If enacted as currently written, pressure would build very quickly to treat all Americans fairly, regardless of where they get their insurance. One way or another, the subsidies provided to those in the exchanges would be made more widely available, driving the costs of reform much higher than estimates currently indicate.
Weak Cost-Control Mechanisms
It has been argued by some that the bills include strong cost-control mechanisms which will slow the pace of rising costs even more than CBO currently estimates. That seems highly unlikely however, given the compromises which have been made to get these provisions into the bills.
For instance, many point to the so-called “high-cost insurance tax” in the Senate bill as a potentially important cost-control provision. But in recent days, the White House announced an agreement with some of the nation's leading labor unions to exempt all collectively bargained plans and state and local government workers from the excise tax through 2017.
News reports indicate that this deal would reduce the revenue collected from this provision by 40 percent. But it seems much more likely that it would lead to a wholesale abandonment of the idea because of the inequities it would create. In effect, all nonunion workers in the private sector would be potentially subject to the tax for a full five years before unionized workers were. That will strike many Americans as patently unfair. If enacted, pressure would build on Congress to make the exemption available to all workers, thus gutting the provision altogether.
Similarly, the Senate bill also includes an independent Medicare commission which could make recommendations to reduce Medicare payments to providers, and those recommendations would automatically go into effect if Congress did not act to pass provisions which would reduce spending by similar amounts. Sponsors of the legislation have argued that this commission would help bend the cost-curve system-wide.
But the commission's mandate would be very limited. It could not make any recommendations which altered any aspect of insurance coverage for beneficiaries, or reduced hospital or physician spending through 2019. That doesn't leave a lot of room to implement meaningful changes which have a large impact on costs. Moreover, pressure would build to extend indefinitely the exemptions for hospitals and physicians, and to make it available to other providers of Medicare-covered services as well.

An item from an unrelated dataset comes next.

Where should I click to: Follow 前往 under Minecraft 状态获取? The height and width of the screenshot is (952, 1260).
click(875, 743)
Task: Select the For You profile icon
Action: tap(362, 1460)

The nation's long-term budget outlook is bleak in large part because our healthcare entitlement commitments far exceed the revenues available to pay for them. By 2019, the House and Senate-passed health-care bills would add at least another $200 billion per year to those commitments, and unleash pressures for even more spending down the road. Meanwhile, the offsets used to pay this spending would be much less likely to occur, and the cost control provisions are not nearly robust enough to make a difference.
Congress would be well-advised to take a step back and rethink this entire approach. Instead of passing an expensive health-care bill that uses $1 trillion in offsets to pay for more spending, it would be better to craft a sensible, consensus long-term budget plan which has as one of its core elements an affordable, bipartisan health-care program, one that truly does the job on costs and expands coverage as well.
James C. Capretta is a fellow at the Ethics and Public Policy Center in Washington, D.C.